堯謙とは長保寺住職第12世大僧都堯謙である。

宝暦3年(1763)播州明石に生まれ、幼少の頃、兵庫港の能福寺に入り出家、得度をした。
その後、比叡山に登り、修学、精励し、同山の遺教院の住職となった。学識深く、徳望高い人として尊敬を集めた。

文政6年(1823)長保寺へ移住し、地域の為に力を注いだ。
とりわけ、天保3年(1832)から8年には毎年のように干ばつ、降雨、暴風雨などによる凶作がうち続き大飢饉となった。農民の生活は悲惨きわまりないものであった。そこで堯謙は干ばつや飢饉にあえぐ農民を救うべく長保寺池の造営工事を起こした。農民を人夫として使役し、賃金を支払って生活を安定させ、また東光寺池も改削して、農民の苦境を救った。天保11年(1840)退隠して阿耨院(あのくいん)と称した。

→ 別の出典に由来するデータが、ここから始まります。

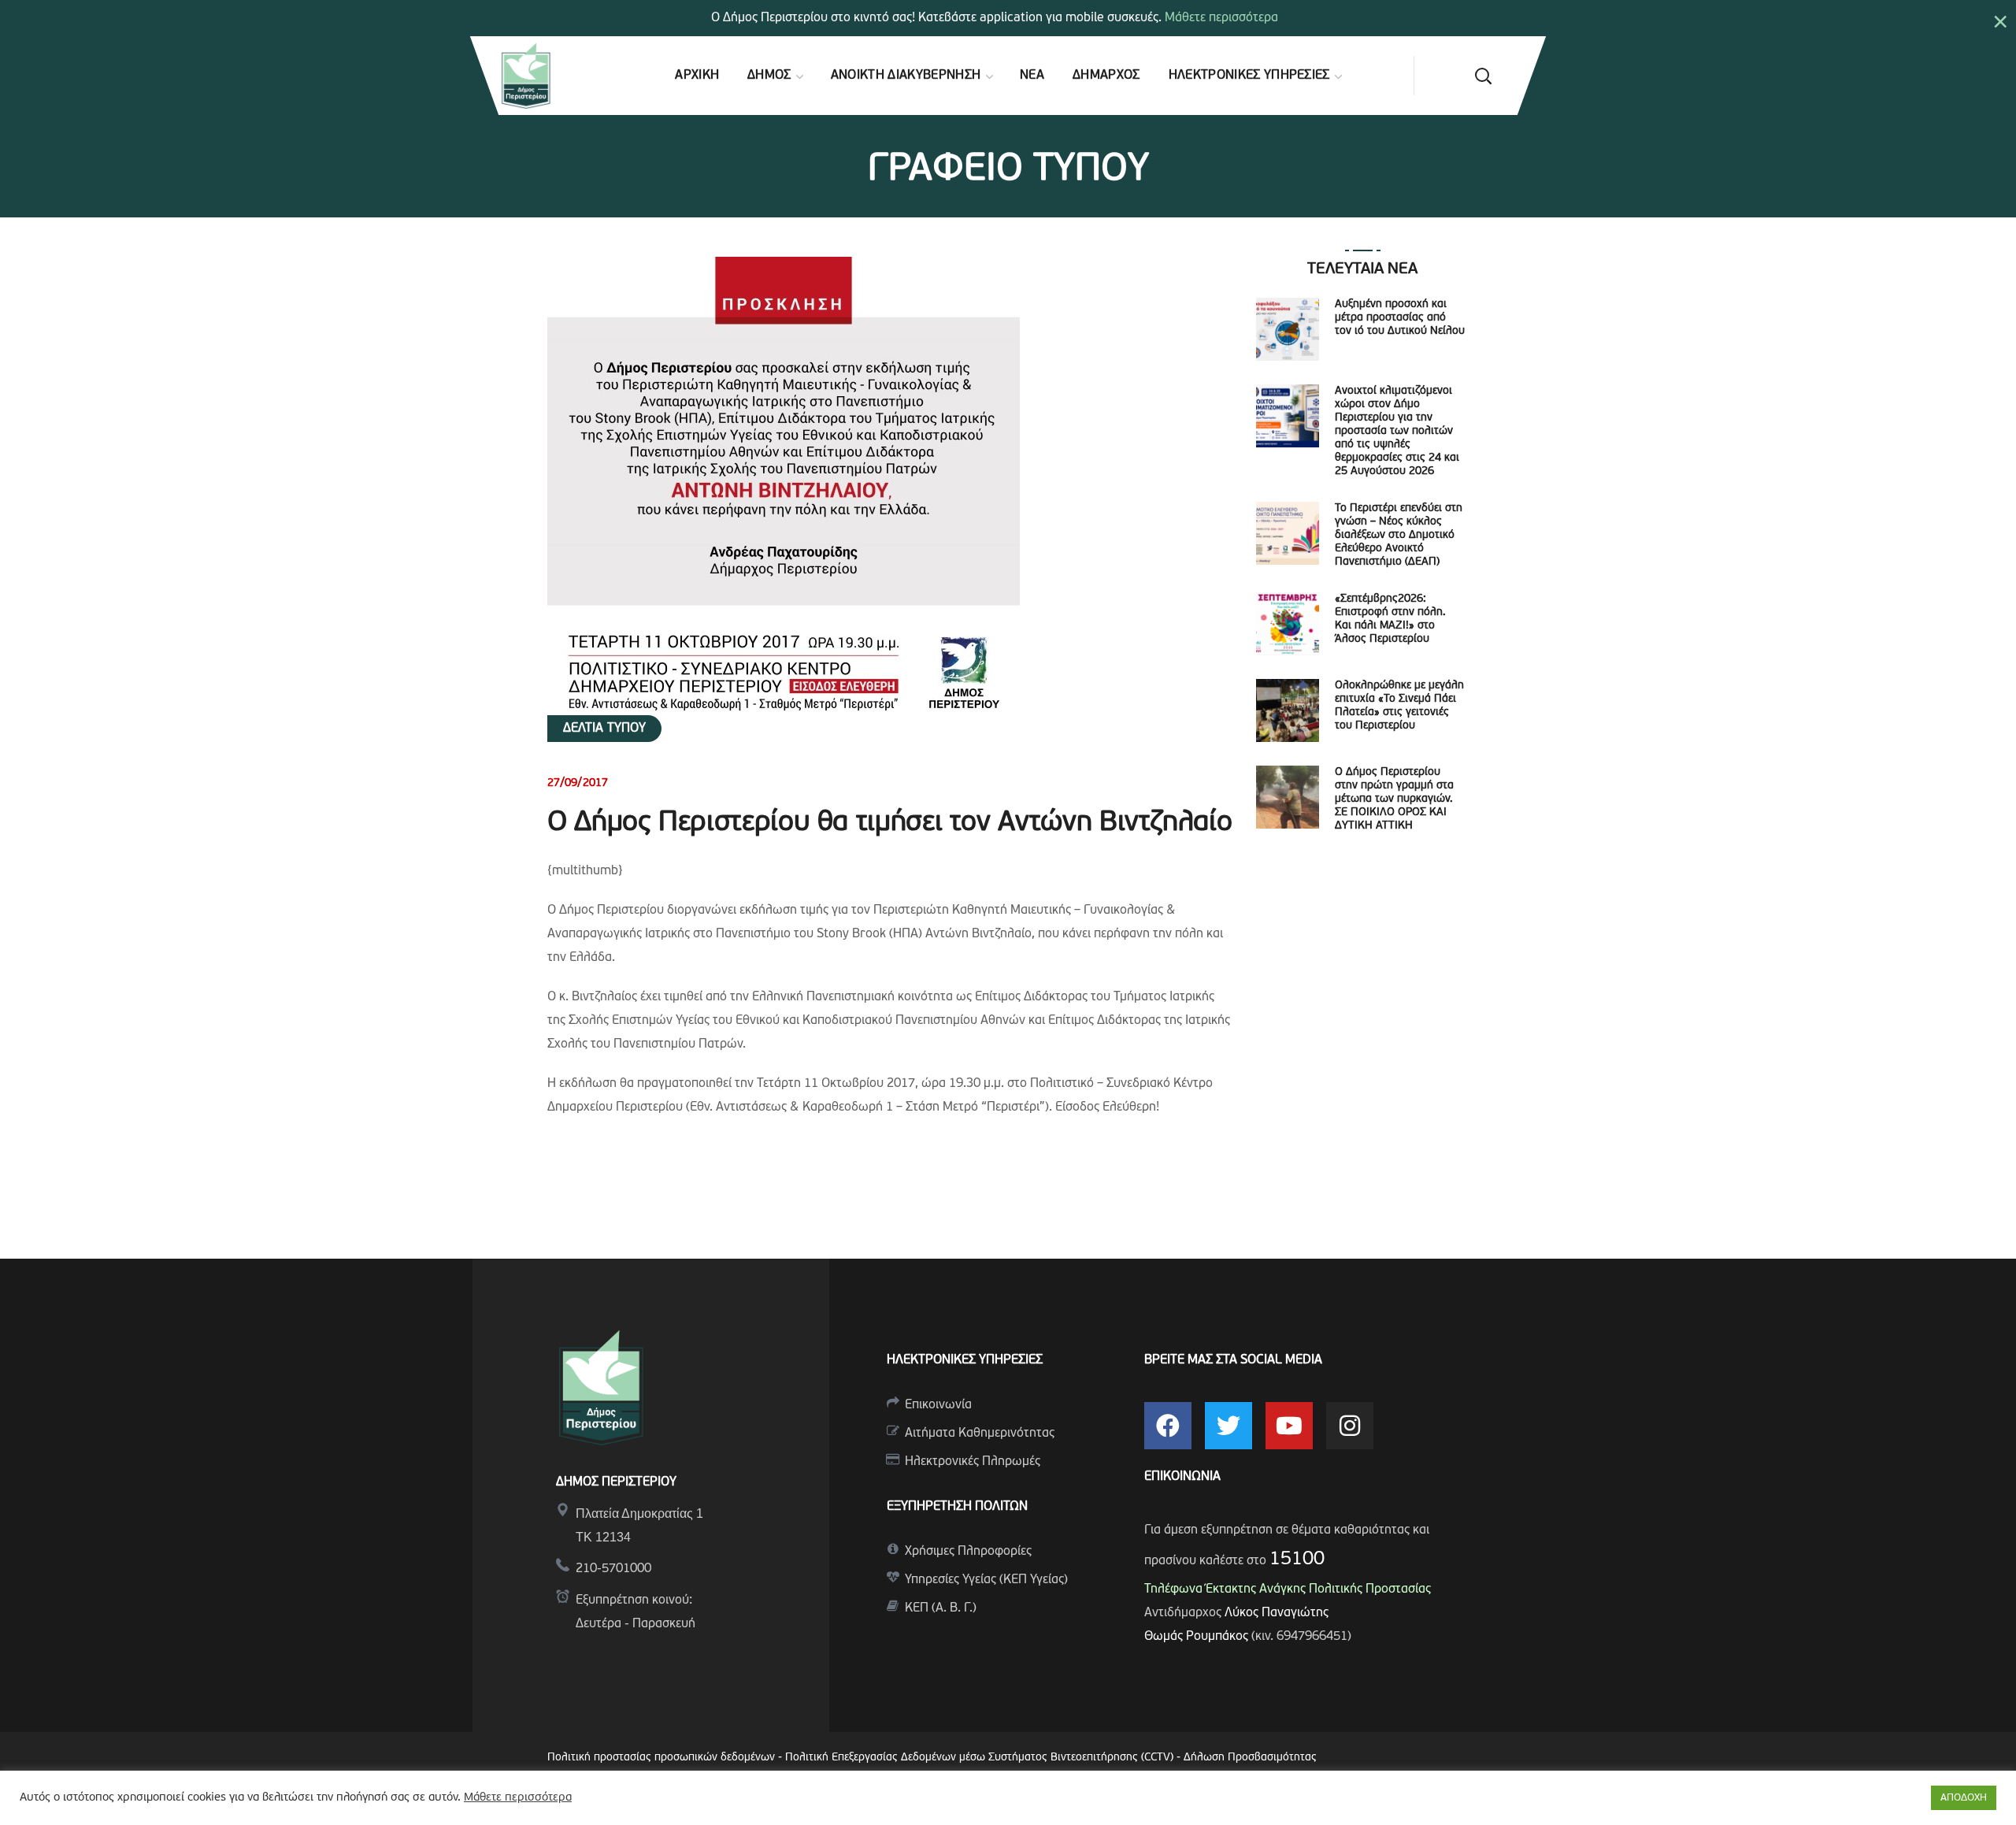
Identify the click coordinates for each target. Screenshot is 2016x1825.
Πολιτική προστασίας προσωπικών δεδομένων (661, 1758)
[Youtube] (1289, 1425)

老年になり、般若心経八万四千巻を書写する願を立て、以来死に至るまで日夜書写に励み、これを広く人々に施したという。ここ近在には堯謙の手になる般若心経がかなり多く残されている。また長保寺池畔には天保13年9月(1842)堯謙が謹書した般若心経の石碑が建てられている。

弘化2年(1845)5月2日、82歳にて没す。毎年、命日の5月2日には、上地区の関係者が長保寺に集まり読経、供養、墓参をして堯謙の偉業を偲び、後世に伝えている。